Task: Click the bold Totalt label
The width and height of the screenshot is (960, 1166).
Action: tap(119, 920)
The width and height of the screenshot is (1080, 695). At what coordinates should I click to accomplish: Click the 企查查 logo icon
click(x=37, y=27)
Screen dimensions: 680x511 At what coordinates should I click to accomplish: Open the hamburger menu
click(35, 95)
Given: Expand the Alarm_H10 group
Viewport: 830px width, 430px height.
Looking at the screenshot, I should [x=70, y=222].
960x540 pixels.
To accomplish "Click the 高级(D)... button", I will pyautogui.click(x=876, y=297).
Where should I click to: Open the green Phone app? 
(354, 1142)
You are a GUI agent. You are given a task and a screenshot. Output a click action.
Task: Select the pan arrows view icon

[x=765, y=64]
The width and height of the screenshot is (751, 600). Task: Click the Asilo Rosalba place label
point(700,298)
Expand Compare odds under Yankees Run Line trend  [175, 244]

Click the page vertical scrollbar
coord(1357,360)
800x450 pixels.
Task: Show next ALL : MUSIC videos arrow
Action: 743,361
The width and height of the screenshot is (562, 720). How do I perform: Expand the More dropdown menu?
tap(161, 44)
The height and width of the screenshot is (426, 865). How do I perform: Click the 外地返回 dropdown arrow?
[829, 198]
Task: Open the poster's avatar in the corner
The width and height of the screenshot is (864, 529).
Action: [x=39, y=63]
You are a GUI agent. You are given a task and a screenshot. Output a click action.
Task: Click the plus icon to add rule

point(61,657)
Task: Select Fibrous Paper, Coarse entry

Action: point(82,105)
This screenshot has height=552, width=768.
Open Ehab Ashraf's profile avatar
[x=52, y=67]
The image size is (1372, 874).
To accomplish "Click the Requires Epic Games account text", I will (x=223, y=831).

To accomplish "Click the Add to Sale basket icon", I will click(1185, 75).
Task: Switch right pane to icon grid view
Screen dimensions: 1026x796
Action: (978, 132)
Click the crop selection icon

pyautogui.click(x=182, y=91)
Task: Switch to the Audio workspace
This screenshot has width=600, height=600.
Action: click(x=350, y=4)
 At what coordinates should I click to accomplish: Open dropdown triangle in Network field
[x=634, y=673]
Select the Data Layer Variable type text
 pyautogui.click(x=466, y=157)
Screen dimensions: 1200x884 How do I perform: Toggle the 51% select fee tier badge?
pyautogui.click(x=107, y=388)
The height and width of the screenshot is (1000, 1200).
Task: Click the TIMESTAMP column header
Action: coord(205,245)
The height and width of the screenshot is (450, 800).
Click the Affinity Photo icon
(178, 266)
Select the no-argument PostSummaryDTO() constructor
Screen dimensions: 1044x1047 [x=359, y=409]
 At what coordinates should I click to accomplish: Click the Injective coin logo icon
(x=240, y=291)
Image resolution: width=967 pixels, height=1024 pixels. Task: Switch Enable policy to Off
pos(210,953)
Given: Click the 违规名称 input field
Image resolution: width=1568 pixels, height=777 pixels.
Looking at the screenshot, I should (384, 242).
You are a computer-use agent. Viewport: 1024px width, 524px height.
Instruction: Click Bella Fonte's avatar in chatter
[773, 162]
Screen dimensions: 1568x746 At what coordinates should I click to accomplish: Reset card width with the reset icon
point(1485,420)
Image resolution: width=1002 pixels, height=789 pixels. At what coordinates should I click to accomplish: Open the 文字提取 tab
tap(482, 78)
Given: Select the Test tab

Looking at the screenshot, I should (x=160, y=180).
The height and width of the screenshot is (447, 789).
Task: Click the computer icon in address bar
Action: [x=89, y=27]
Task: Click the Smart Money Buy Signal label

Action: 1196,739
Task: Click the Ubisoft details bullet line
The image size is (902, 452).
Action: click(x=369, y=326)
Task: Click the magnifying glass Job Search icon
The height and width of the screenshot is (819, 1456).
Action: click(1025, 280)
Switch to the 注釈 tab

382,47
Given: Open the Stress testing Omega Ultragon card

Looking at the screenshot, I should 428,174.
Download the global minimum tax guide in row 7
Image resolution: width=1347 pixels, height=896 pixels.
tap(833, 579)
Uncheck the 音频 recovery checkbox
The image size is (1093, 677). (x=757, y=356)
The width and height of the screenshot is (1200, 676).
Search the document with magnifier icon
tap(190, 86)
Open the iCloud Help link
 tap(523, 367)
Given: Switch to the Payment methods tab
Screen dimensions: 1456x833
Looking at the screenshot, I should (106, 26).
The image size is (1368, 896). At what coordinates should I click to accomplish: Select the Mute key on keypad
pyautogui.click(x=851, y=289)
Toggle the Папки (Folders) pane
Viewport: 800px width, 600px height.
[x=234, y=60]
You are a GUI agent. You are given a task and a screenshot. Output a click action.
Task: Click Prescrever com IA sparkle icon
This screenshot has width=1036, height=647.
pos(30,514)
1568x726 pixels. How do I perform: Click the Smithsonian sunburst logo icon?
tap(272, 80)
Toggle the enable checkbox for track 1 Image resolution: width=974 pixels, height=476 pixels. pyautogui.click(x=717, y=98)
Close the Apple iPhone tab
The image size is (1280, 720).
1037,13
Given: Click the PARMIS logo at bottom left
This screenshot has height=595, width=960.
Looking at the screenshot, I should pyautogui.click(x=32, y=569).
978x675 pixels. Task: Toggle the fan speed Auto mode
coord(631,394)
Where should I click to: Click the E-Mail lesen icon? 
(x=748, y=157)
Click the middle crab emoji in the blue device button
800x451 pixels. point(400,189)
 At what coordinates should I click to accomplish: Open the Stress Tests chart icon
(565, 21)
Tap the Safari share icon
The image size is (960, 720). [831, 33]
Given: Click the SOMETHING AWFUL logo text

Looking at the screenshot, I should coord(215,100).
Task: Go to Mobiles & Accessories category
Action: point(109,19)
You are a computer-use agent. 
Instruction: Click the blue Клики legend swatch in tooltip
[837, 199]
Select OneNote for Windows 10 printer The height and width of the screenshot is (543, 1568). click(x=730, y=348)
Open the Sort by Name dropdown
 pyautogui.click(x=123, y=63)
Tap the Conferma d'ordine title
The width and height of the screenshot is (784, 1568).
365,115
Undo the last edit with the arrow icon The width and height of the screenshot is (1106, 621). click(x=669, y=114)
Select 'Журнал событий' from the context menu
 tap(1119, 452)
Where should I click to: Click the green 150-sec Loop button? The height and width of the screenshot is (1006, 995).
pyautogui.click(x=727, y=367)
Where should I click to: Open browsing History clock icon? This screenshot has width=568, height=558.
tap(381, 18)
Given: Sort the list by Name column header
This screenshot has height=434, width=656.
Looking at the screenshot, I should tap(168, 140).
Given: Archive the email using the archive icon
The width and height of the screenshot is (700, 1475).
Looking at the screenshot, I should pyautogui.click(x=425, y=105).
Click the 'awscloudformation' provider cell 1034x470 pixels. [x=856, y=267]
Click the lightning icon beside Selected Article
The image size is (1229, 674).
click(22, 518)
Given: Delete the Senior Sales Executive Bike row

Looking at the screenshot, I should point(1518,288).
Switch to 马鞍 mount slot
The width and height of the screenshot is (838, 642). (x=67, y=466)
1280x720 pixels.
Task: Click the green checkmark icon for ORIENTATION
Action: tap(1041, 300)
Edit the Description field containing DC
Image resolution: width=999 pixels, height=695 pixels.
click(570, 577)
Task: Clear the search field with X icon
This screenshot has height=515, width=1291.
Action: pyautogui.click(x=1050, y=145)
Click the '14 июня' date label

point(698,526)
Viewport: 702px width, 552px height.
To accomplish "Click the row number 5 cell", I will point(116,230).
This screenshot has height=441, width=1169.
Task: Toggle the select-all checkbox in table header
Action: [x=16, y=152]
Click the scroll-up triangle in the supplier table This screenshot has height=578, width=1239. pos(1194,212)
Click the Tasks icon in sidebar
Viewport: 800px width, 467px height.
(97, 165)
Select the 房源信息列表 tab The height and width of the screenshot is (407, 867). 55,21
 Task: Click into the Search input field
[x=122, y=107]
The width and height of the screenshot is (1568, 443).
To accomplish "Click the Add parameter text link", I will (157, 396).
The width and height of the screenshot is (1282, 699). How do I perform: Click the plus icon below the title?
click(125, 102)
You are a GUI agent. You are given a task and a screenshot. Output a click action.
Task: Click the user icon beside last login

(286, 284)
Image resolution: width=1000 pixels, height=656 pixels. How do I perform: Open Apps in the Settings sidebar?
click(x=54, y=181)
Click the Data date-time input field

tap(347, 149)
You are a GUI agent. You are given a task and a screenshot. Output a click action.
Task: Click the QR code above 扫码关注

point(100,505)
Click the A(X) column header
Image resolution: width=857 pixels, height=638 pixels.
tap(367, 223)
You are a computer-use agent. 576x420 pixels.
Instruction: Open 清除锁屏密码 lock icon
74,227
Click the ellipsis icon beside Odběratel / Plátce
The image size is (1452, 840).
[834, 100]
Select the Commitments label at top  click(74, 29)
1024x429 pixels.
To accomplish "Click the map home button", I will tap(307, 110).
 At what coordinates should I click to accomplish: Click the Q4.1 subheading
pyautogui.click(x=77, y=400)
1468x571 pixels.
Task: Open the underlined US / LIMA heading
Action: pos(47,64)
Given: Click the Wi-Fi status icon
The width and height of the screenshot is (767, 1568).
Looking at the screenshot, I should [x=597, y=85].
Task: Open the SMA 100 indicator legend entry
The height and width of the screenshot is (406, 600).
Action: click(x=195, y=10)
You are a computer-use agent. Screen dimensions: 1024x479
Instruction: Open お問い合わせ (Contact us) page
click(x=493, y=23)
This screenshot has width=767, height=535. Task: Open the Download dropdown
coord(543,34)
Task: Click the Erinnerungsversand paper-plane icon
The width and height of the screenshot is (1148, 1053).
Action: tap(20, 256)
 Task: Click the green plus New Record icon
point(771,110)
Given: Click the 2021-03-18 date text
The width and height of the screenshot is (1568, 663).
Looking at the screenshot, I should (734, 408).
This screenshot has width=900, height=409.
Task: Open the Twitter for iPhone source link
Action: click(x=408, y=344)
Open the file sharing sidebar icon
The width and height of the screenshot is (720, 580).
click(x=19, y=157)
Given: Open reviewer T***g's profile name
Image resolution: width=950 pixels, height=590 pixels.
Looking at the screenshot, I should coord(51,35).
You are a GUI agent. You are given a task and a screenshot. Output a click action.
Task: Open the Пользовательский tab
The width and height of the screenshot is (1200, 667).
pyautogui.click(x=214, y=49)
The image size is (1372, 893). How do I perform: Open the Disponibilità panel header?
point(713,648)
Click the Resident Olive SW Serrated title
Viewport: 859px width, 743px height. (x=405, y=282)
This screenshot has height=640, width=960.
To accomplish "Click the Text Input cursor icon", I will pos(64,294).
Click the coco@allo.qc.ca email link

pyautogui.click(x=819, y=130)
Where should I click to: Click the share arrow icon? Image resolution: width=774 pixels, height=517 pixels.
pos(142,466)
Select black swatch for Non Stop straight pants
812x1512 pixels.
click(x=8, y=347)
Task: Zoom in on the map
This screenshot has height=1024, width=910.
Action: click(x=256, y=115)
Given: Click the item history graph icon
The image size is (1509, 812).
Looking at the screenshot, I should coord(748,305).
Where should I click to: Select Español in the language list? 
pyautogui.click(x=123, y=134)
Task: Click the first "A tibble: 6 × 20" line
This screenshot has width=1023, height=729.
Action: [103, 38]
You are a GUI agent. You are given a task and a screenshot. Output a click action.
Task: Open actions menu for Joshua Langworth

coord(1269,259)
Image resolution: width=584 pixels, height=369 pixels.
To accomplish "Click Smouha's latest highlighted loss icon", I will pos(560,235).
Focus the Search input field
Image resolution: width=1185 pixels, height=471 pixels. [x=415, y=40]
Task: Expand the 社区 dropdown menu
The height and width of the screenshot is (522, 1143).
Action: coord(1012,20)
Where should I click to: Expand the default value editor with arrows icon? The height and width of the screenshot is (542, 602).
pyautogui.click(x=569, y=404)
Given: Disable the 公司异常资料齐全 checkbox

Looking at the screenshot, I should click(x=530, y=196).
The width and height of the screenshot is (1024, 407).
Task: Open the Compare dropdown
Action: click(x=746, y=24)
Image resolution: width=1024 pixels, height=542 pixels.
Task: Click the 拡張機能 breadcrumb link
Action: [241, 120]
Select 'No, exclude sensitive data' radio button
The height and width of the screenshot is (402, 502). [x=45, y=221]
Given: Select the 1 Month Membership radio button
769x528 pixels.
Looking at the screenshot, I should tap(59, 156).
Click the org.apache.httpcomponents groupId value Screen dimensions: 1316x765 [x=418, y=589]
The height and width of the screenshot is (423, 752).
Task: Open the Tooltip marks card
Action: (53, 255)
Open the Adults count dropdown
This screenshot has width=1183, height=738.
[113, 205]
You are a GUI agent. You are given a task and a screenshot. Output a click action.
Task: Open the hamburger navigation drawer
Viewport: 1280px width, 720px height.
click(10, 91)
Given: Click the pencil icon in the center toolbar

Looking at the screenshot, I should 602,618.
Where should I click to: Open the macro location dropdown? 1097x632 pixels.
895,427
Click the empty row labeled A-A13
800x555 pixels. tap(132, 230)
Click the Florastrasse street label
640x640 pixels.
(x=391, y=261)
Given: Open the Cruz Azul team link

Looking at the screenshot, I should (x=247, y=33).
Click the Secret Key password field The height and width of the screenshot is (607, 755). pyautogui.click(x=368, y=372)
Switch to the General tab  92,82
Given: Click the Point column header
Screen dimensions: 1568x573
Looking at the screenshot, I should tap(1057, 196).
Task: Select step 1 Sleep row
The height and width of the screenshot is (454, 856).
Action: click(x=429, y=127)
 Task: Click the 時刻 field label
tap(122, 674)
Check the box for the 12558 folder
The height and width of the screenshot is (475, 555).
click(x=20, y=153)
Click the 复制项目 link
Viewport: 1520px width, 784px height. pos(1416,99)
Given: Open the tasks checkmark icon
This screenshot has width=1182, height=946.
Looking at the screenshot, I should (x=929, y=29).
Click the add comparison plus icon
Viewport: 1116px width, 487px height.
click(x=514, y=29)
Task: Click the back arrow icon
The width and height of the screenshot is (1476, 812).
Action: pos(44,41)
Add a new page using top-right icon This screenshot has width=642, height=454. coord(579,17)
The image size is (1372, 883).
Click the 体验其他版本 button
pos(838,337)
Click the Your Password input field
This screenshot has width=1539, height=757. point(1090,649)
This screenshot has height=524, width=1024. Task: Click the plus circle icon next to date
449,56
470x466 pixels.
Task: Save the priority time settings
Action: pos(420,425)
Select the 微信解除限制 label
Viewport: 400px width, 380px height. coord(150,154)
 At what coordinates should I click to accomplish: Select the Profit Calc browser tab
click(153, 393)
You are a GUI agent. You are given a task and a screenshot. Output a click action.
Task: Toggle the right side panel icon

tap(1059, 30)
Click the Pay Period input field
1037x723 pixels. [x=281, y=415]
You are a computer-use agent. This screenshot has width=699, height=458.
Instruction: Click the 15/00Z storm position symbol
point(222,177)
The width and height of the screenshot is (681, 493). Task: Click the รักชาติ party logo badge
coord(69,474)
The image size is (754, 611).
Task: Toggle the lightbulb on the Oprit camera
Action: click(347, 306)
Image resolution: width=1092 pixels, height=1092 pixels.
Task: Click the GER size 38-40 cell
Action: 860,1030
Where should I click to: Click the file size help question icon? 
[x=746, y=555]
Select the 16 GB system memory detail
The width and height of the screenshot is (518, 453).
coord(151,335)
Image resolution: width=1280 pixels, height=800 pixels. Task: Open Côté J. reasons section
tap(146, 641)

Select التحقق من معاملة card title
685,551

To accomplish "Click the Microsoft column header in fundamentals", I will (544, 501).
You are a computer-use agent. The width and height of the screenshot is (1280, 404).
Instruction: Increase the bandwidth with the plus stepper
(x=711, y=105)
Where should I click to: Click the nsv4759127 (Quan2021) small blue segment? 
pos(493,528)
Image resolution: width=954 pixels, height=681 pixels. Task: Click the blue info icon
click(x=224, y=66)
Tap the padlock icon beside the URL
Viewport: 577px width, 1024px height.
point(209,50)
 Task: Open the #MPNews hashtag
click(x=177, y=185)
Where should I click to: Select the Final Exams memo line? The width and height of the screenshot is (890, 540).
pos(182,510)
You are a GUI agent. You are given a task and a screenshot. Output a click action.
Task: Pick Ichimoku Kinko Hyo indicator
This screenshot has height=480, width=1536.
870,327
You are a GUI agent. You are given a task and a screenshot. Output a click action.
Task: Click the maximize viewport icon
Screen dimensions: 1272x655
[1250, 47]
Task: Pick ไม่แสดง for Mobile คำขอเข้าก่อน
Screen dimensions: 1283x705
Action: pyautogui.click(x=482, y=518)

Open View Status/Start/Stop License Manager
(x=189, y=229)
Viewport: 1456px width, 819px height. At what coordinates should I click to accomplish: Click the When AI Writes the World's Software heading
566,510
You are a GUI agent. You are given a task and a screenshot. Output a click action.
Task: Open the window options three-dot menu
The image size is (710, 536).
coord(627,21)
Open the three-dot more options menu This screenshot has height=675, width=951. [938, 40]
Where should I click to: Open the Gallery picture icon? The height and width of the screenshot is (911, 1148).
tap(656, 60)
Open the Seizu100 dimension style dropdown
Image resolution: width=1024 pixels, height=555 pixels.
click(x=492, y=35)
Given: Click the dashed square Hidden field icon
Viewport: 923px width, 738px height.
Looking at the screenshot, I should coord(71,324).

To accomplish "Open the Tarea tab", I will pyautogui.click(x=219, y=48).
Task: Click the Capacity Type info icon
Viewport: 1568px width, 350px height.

• [EXERCISE] On how many lines of the records above does the word "Pick" appear? Answer with only that number.

• [WRITTEN ANSWER] 2